“Flight” Doesn’t Earn its Wings

Flight has been pitched to the general public as the kind of adult drama that doesn’t get made much anymore, and the first scene of the film confirms that assertion. It opens with a close-up of a naked woman. We zoom out to see a hotel room in a state of post-coital disarray – empty beer bottles, lines of cocaine, and a half-naked Denzel Washington nursing a first-class hangover. Washington’s character argues with his ex-wife on his cell phone, while snorting a pick-me-up line of coke to start his day.
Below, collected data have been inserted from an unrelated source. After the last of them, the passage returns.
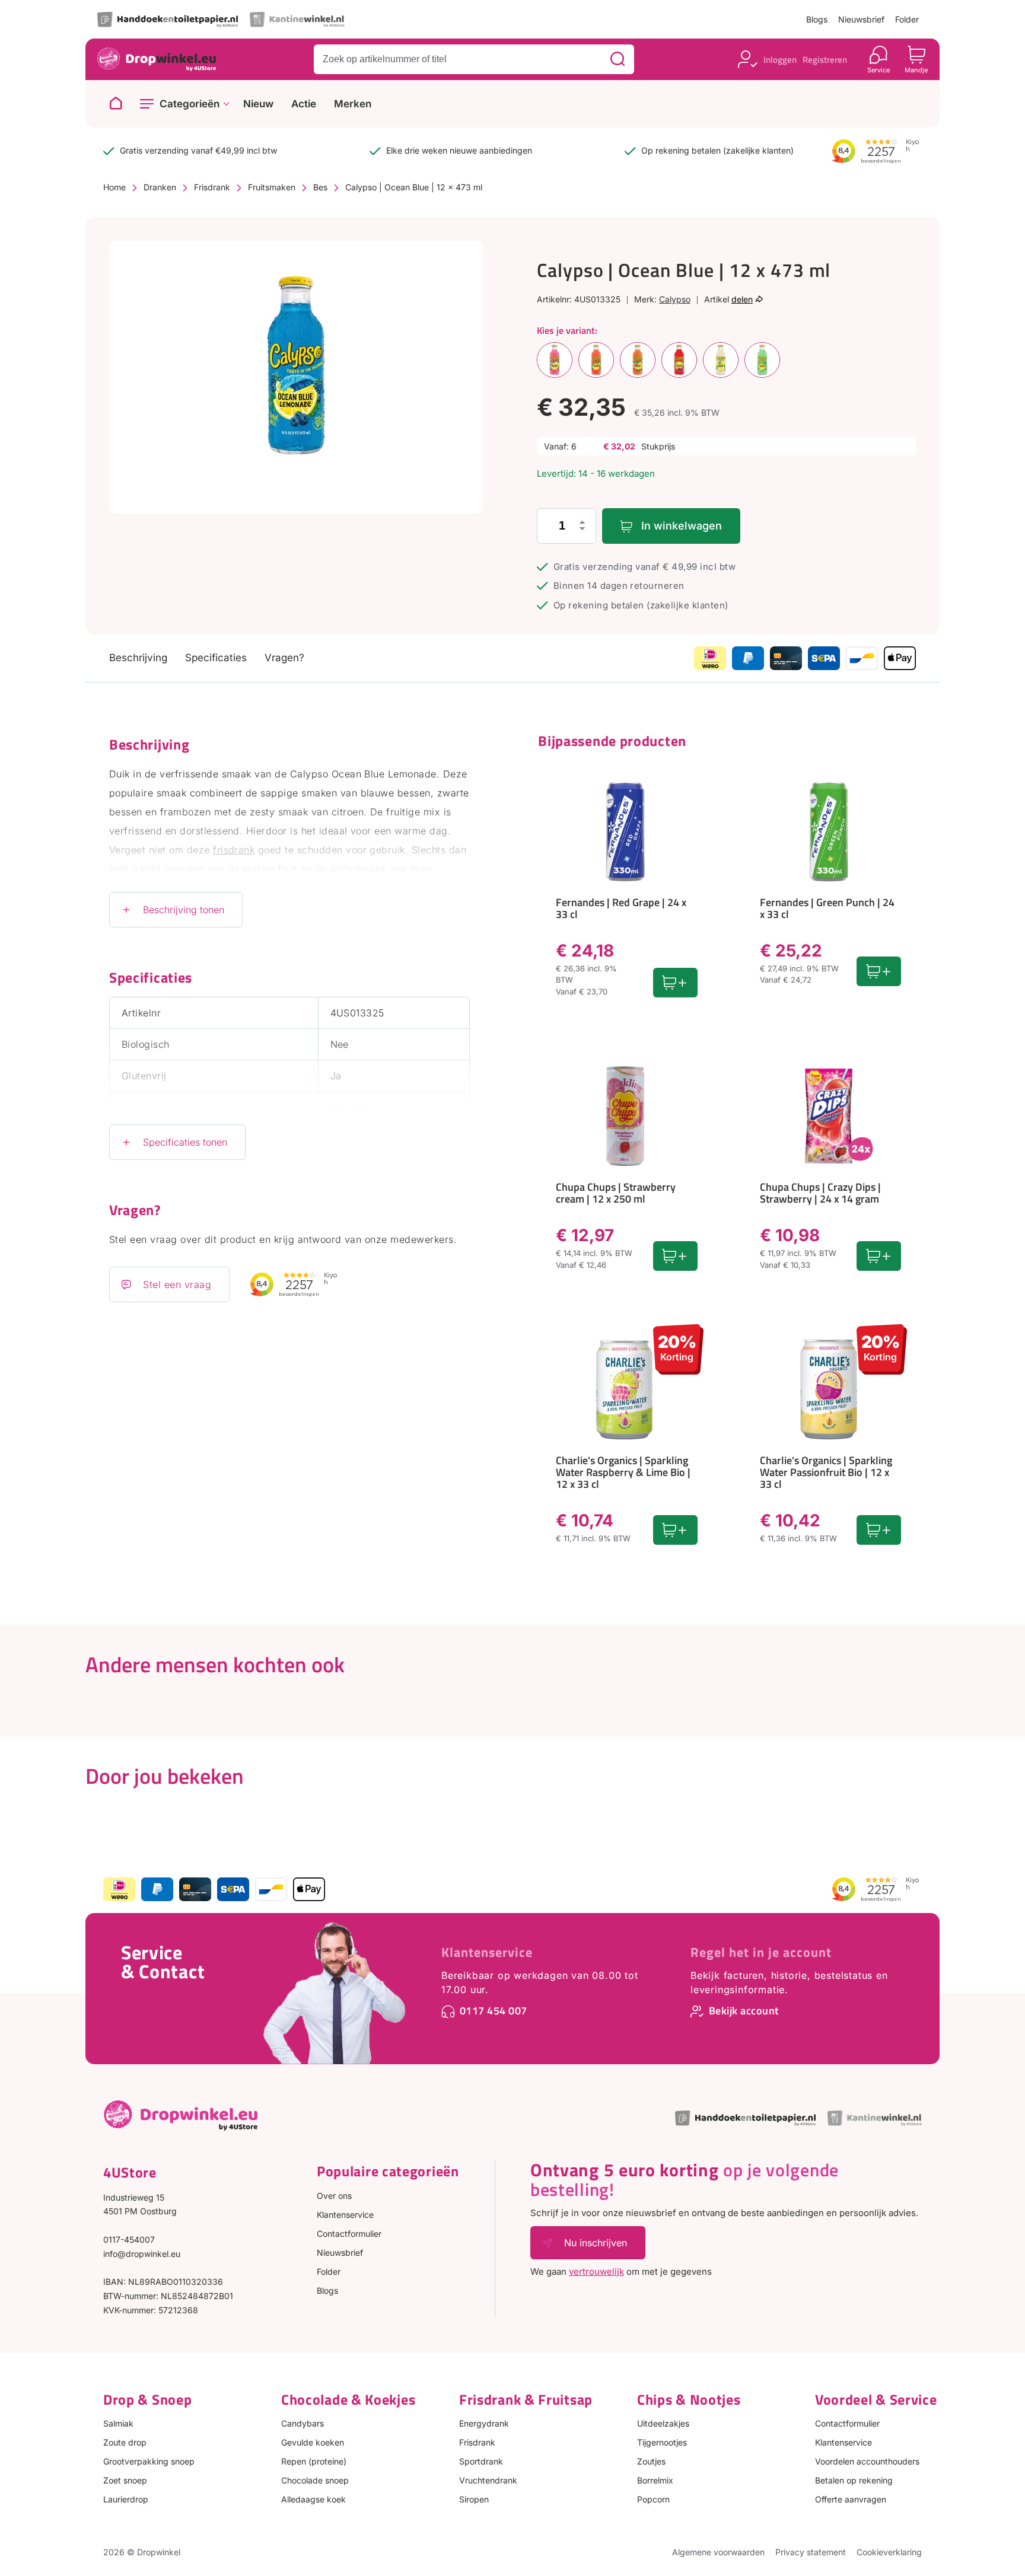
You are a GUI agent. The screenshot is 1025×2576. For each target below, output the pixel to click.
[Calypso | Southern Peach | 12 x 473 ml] (637, 360)
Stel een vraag (177, 1284)
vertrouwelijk (596, 2271)
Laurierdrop (125, 2499)
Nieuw (258, 104)
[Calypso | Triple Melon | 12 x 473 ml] (554, 360)
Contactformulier (349, 2234)
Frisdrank (212, 187)
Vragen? (284, 658)
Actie (303, 104)
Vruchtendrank (488, 2480)
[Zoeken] (617, 59)
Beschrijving (138, 658)
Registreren (825, 59)
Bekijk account (744, 2011)
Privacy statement (810, 2552)
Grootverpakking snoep (149, 2461)
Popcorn (653, 2499)
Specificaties (216, 658)
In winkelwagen (681, 525)
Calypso (674, 299)
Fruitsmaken (271, 187)
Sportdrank (481, 2461)
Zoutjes (651, 2461)
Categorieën (189, 104)
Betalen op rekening (854, 2480)
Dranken (160, 187)
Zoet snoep (125, 2480)
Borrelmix (655, 2480)
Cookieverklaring (889, 2552)
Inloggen (780, 59)
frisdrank (233, 850)
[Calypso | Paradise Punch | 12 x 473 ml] (679, 360)
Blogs (816, 19)
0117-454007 (129, 2239)
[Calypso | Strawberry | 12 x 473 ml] (596, 360)
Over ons (334, 2196)
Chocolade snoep (315, 2480)
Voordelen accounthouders (867, 2461)
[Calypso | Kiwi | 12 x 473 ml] (762, 360)
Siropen (474, 2499)
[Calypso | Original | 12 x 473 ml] (720, 360)
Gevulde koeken (312, 2442)
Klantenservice (487, 1952)
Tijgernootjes (662, 2442)
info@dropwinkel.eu (141, 2254)
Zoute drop (125, 2442)
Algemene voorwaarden (718, 2552)
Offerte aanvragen (850, 2499)
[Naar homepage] (115, 103)
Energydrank (484, 2423)
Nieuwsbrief (861, 19)
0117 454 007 (493, 2011)
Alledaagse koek (313, 2499)
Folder (907, 19)
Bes (320, 187)
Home (114, 187)
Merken (352, 104)
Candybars (302, 2423)
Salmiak (118, 2423)
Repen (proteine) (313, 2461)
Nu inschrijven (595, 2243)
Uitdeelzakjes (663, 2423)
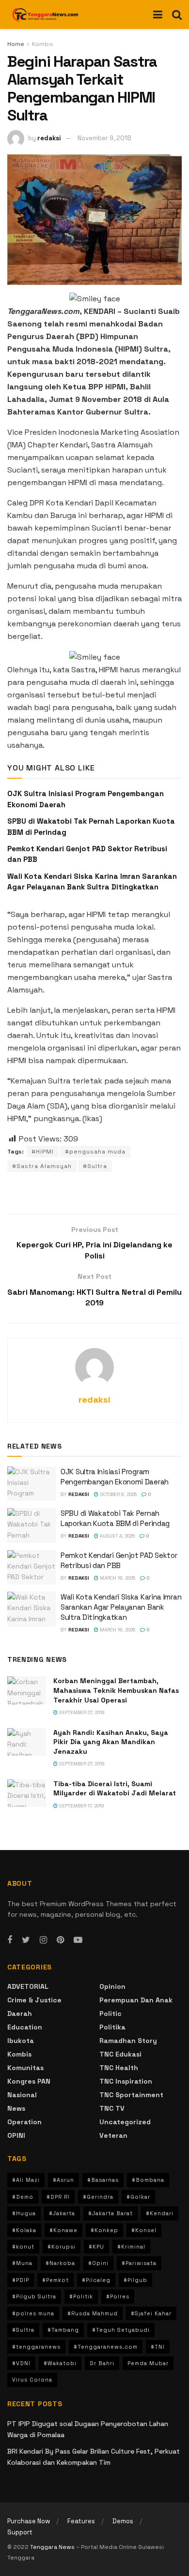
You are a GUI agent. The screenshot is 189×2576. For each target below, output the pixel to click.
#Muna (22, 2263)
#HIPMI (43, 1151)
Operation (24, 2121)
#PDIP (20, 2280)
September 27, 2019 (81, 1712)
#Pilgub (135, 2280)
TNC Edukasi (120, 2054)
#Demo (22, 2196)
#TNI (158, 2346)
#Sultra (95, 1166)
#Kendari (159, 2213)
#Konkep (104, 2230)
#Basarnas (103, 2179)
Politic (110, 2013)
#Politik (81, 2296)
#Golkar (138, 2196)
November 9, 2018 (104, 138)
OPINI (16, 2135)
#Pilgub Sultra (34, 2296)
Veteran (113, 2135)
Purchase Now (28, 2521)
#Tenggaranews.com (106, 2346)
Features (81, 2521)
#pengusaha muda (95, 1151)
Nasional (22, 2094)
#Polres (117, 2296)
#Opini (98, 2263)
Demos (122, 2521)
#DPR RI (58, 2196)
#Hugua (24, 2213)
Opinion (112, 1986)
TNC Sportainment (131, 2094)
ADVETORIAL (27, 1986)
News (16, 2108)
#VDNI (21, 2363)
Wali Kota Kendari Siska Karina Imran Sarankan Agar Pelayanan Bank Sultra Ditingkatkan (121, 1607)
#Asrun (63, 2179)
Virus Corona (32, 2379)
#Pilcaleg (96, 2280)
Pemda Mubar (148, 2363)
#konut (23, 2246)
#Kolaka (24, 2230)
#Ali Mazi (26, 2179)
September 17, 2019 (81, 1806)
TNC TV (112, 2108)
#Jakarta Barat (110, 2213)
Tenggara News (53, 2547)
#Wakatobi (60, 2363)
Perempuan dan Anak (136, 2000)
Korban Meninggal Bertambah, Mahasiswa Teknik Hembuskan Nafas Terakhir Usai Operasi (116, 1690)
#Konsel (144, 2230)
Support (19, 2532)
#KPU (96, 2246)
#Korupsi (61, 2246)
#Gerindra (98, 2196)
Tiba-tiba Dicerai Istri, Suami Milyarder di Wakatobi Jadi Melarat (114, 1788)
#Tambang (63, 2329)
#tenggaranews (36, 2346)
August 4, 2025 (116, 1536)
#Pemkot (55, 2280)
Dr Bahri (102, 2363)
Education (24, 2027)
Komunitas (25, 2067)
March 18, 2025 (116, 1630)
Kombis (42, 44)
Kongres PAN (28, 2081)
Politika (112, 2027)
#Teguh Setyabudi (121, 2329)
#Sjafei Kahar (151, 2313)
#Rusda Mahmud (92, 2313)
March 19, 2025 (116, 1578)
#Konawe (63, 2230)
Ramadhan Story (128, 2040)
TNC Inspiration (125, 2081)
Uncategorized (125, 2121)
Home (15, 44)
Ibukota (20, 2040)
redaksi (49, 138)
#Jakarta (62, 2213)
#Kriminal (131, 2246)
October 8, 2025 (117, 1494)
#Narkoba (60, 2263)
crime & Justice (34, 2000)
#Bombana (148, 2179)
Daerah (19, 2013)
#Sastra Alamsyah (42, 1166)
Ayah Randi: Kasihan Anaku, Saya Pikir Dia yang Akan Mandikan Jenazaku (110, 1742)
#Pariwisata (139, 2263)
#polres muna (33, 2313)
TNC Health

After three motion-capture family movies, director Robert Zemeckis is underlining and italicizing his intentions: this is a movie for adults.

But Zemeckis (Back to the Future, Forrest Gump) has always been an artist of hopeless optimism, and he cannot sustain the darkness promised in this opening scene. Over the next two-and-a-half hours, Flight slowly descends from a dark, nuanced character drama into an after-school special on alcohol abuse. Washington’s pilot, Whip Whitaker, is in his late forties but still acting like a teen rebel. He lives on the edge, both in his personal and professional life, with little respect for himself or the world around him. Still drunk and high the morning the film opens, he pilots a jet through a dangerous storm upon take-off then proceeds to pass out in the cockpit. Starting its descent, the plane malfunctions and heads into a dive. With his emotions effectively diluted by intoxicants, Whip masterfully and miraculously pilots the plane to an emergency landing in a field.

Upon waking in a hospital room, Whitaker is pronounced a hero, but the doubt is already creeping across his eyes. Did his intoxication have anything to do with the flight? Will the public find out who he really is? The confluence of the crash and Whitaker’s alcoholism nicely dramatizes an addict’s most basic fear – of being found out.When an investigation is launched, Whitaker’s lawyers urge him that to maintain his credibility, he cannot be seen buying or drinking alcohol. Under the pressure of a federal investigation and the threat of potential prison time is probably the most difficult circumstance under which to kick a serious addiction. It is no surprise that Whitaker quits and then relapses several times in the course of the film; mind you, I do not believe that President Obama really quit smoking in his first term either.

While various characters come in and out of Whitaker’s life, including a recovering heroin addict with whom he has an affair, the film belongs to Washington, and it is only on the strength of his performance that it succeeds at all. Washington is a true movie star – maybe the last one – and he compels the movie forward through sheer charisma and force of talent. Zemeckis surrounds him with capable character actors like John Goodman, Bruce Greenwood, Don Cheadle, and Melissa Leo, but in the end, none of them can overcome the banality of the script. If you take away the riveting crash sequence, Flight reveals itself to be a tired story of addiction and denial, not unlike Days of Wine and Roses or When a Man Loves a Woman. Whip’s journey may ring true, but it simply has no sense of urgency. We have seen the functioning alcoholic on screen before, and while the metaphor of Whip’s profession resonates – his whole life is a controlled crash – it is not developed throughout the film. Even its much-praised crash sequence, while gripping, breaks no new ground. Zemeckis himself did it just as well in Cast Away, and Paul Greengrass surpassed it with the realism of United 93.

Flight has a number of serious flaws – its attempt to shoehorn in reflections on God and coincidence are particularly cloying – but its basic failure is its inability to make the events it depicts seem real. This is not because this story could never happen; just last week, my wife and I were in an airport, and we casually noticed that the pilot who was chatting up one of the flight attendants appeared to be tipsy. But in trying to create a universal story of addiction and greed, Zemeckis and his screenwriter John Gatins fail to give us the kind of details that flesh out a character. Mind you, there is plenty to chew on here. Is alcoholism rampant among pilots? Does the stress of the job contribute to his addiction? Ultimately, the question I most wanted answered was: who is Whip Whitaker, besides an addict and a pilot? Washington does his best to inject some humanity into the archetype, but the movie is uninterested in his efforts. In a film with a subject of this complexity, there are multiple opportunities for the filmmakers to challenge the audience, but with very few exceptions, Zemeckis is content to just tell us what we already know.

Flight serves a function that will always have some use – to educate the public about addiction – but there are better uses for your hard-earned eleven dollars than a two-and-a-half hour public service announcement.